I am working on upgrading our existing Oracle Cluster Ready Services from 11.1.0.7 to 11gR2 (11.2.0.1). Things are not going as smoothly as I had hoped and I am learning a lot about the changes in 11gR2. This is not a minor upgrade as the version number differences would suggest. There have been lots of changes in CRS 11gR2. The main changes are as follows (in no particular order):

  • Cluster Ready Services (CRS aka Clusterware) is now being called Grid Infrastructure, or GRID for short.
  • If you use ASM, it is no longer installed in a separate home. Oracle GRID includes Clusterware and ASM in the same home now.
  • Oracle GRID 11gR2 now includes a Single Client Access Name (SCAN) listener. To keep things simple, you will need to make a SCAN virtual IP address just like your usual VIP’s and register them with DNS. The SCAN VIP should be the same name as your cluster name. The SCAN VIP should have 3 IP addresses associated with it as Oracle GRID will start up to 3 SCAN listeners.
  • Oracle GRID 11gR2 now supports multi-casting.

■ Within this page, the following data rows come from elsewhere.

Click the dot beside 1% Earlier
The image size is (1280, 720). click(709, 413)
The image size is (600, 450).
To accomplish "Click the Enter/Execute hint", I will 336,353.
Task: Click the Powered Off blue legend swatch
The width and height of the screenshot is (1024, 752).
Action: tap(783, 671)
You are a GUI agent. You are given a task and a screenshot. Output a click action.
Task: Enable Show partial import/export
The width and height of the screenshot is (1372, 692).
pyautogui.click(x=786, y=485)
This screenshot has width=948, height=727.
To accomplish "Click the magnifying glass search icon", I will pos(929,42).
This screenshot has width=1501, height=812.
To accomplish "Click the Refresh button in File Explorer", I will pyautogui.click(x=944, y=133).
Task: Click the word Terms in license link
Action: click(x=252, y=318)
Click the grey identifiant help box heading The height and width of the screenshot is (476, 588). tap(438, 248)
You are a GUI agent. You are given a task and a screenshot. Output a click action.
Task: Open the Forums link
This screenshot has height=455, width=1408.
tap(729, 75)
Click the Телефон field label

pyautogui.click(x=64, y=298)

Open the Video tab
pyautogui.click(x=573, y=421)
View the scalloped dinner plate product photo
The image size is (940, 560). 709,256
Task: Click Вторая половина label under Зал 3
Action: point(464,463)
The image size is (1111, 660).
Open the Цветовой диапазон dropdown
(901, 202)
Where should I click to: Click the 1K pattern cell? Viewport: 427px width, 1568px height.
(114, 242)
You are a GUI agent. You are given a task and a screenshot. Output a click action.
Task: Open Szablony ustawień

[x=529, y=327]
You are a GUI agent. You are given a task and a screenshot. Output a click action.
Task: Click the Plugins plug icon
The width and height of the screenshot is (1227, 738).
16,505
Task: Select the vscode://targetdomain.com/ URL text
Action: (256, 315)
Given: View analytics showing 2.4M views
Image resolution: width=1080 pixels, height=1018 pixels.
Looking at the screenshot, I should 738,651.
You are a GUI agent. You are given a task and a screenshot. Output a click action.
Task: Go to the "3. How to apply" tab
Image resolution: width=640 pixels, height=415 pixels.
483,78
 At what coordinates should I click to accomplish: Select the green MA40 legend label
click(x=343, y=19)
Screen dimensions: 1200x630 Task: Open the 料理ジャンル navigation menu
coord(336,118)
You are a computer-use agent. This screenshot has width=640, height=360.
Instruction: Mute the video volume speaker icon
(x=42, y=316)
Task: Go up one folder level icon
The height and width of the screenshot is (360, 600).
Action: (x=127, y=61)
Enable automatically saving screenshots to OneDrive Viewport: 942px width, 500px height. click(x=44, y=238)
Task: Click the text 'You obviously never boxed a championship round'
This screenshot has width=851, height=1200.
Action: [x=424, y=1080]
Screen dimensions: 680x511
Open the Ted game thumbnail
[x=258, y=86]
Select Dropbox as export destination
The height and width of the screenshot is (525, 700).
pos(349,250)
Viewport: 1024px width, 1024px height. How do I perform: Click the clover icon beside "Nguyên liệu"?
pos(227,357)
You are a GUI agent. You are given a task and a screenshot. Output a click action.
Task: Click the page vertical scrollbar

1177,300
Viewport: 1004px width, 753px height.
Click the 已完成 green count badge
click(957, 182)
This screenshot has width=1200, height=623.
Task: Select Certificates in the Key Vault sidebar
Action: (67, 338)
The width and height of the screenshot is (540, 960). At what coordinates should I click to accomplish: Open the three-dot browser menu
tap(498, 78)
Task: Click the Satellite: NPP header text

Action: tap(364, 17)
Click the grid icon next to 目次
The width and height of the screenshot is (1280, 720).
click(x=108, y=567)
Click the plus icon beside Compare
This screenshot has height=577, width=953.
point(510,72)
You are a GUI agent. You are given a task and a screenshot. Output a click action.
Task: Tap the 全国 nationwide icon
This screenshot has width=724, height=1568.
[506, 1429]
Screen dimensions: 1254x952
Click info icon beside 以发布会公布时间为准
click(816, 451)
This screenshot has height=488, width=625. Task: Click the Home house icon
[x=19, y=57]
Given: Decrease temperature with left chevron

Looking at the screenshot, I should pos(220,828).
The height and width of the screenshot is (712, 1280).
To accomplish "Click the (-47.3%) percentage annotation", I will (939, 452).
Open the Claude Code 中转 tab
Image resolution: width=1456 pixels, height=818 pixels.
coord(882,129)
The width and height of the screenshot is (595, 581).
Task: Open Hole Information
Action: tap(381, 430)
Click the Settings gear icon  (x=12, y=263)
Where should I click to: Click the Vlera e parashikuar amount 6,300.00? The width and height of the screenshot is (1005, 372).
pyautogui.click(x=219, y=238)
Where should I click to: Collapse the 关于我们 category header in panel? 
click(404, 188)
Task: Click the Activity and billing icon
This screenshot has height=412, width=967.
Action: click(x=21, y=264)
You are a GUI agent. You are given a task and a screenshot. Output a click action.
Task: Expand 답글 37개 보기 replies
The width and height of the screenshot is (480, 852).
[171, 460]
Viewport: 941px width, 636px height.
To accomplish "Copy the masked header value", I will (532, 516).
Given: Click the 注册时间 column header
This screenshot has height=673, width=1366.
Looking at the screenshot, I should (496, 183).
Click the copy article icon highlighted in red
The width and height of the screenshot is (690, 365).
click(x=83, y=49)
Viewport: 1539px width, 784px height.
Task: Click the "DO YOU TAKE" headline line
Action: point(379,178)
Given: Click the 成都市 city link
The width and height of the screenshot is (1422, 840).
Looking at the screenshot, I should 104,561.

I had to apply patch 9974223 since my configuration used a secondary port for multi-casting. There is a mutli-cast test tool which can help determine if you are configured for multi-casting or not.
  • While you can restart CRS with “crsctl stop/start crs”, I was always used to “/etc/init.d/init.crs stop/start”. The /etc/init.d/init.crs script is no longer available. It has been replaced by /etc/init.d/init.ohasd instead.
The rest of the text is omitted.